Cette conversation est l'occasion pour moi d'une nouvelle étape dans l'anamnèse de ce qui s'est passé l'hiver dernier en P.C.S. : l'alliance, qui a fondé l'équipe «instituante », était politique.
Cette alliance initiale vient échouer maintenant sur le fait qu'il n'y a pas dans la fac, en psychologie, de base clinique, pour une formation clinique. (...)
Ce matin, au réveil, j'étais fatigué, et déprimé en même temps, sans doute par l'effet de notre petite fête à la brasserie de la République, hier soir. Et sous l'effet de cette petite dépression, j'étais convaincu que mon Journal était une activité inutile, - du temps perdu. (....)
J’ai décrit à François Gantherot tout à l’heure la situation en P.C.S :
- Et c’est là-dedans que tu veux m’embarquer ? Il disait en riant.
Puis :
- Je ne veux pas recommencer la bataille de 1968, avec la création de Sciences humaines cliniques.
Il m'a donné des informations sur la scission, - encore une !, qui s'est faite à Paris VII entre son groupe de «psychopathologie psychanalytique » et l'autre, avec Max Pages, Jacqueline Barus-Michel, Revault d'Allones, en « psychologie clinique et sociale ».
De cette conversation, il ressort que pour F.G., la bataille de la « psychologie clinique » est déjà gagnée et dépassée.
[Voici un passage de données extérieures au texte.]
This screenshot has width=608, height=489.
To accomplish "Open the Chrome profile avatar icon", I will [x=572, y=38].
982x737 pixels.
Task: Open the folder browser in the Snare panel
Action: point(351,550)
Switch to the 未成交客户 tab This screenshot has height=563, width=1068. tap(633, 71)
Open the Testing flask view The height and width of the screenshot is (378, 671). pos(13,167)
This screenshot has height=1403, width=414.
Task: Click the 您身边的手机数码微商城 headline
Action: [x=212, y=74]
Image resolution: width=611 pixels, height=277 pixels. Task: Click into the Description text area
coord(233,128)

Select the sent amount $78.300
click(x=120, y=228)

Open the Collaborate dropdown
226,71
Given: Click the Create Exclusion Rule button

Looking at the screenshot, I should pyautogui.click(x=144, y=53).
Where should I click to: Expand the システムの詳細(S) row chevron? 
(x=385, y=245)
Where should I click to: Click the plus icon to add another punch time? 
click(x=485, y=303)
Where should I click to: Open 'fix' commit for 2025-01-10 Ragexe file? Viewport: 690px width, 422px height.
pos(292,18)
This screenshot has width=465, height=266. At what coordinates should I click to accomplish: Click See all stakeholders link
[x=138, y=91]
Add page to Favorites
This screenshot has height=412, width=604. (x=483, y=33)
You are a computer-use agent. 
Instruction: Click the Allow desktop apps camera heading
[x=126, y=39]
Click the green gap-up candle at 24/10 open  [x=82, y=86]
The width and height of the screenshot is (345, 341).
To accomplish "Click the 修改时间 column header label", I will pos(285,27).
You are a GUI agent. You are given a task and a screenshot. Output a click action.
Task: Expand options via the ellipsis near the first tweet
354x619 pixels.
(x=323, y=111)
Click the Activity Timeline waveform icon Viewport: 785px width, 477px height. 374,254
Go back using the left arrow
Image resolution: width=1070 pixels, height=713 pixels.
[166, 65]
Il met au clair en même temps ma situation actuelle : je me prépare à « livrer bataille » pour la «clinique », mais ce serait une bataille inutile. En plus, elle suppose qu'on est universitaire à plein temps :
- Pour mener cette bataille, me disait F.G., il faut être à la fac 24 heures sur 24, il faut vouloir faire une carrière universitaire.
Je suis continuellement à la fac en ce moment, et même le dimanche. Je ne sais pas si c'est pour mener une bataille, je crois plutôt, ou je veux croire, que c'est « pour la science ». Je veux croire qu'il n'est pas encore impossible de sortir quelque chose (mais quoi ?) de ce que je fais en ce moment (j'en étais déjà convaincu au temps de l'A.E.S.). Je m'accroche au projet d'étudier par le menu la mise en place de la formation P.C.S., et de la raconter au jour le jour.
Je veux croire que ce récit finira par devenir lisible, par prendre forme. J'ai l'espoir de le rendre intéressant et neuf, de l'imposer comme on pourrait faire avec le récit d'un voyage exotique.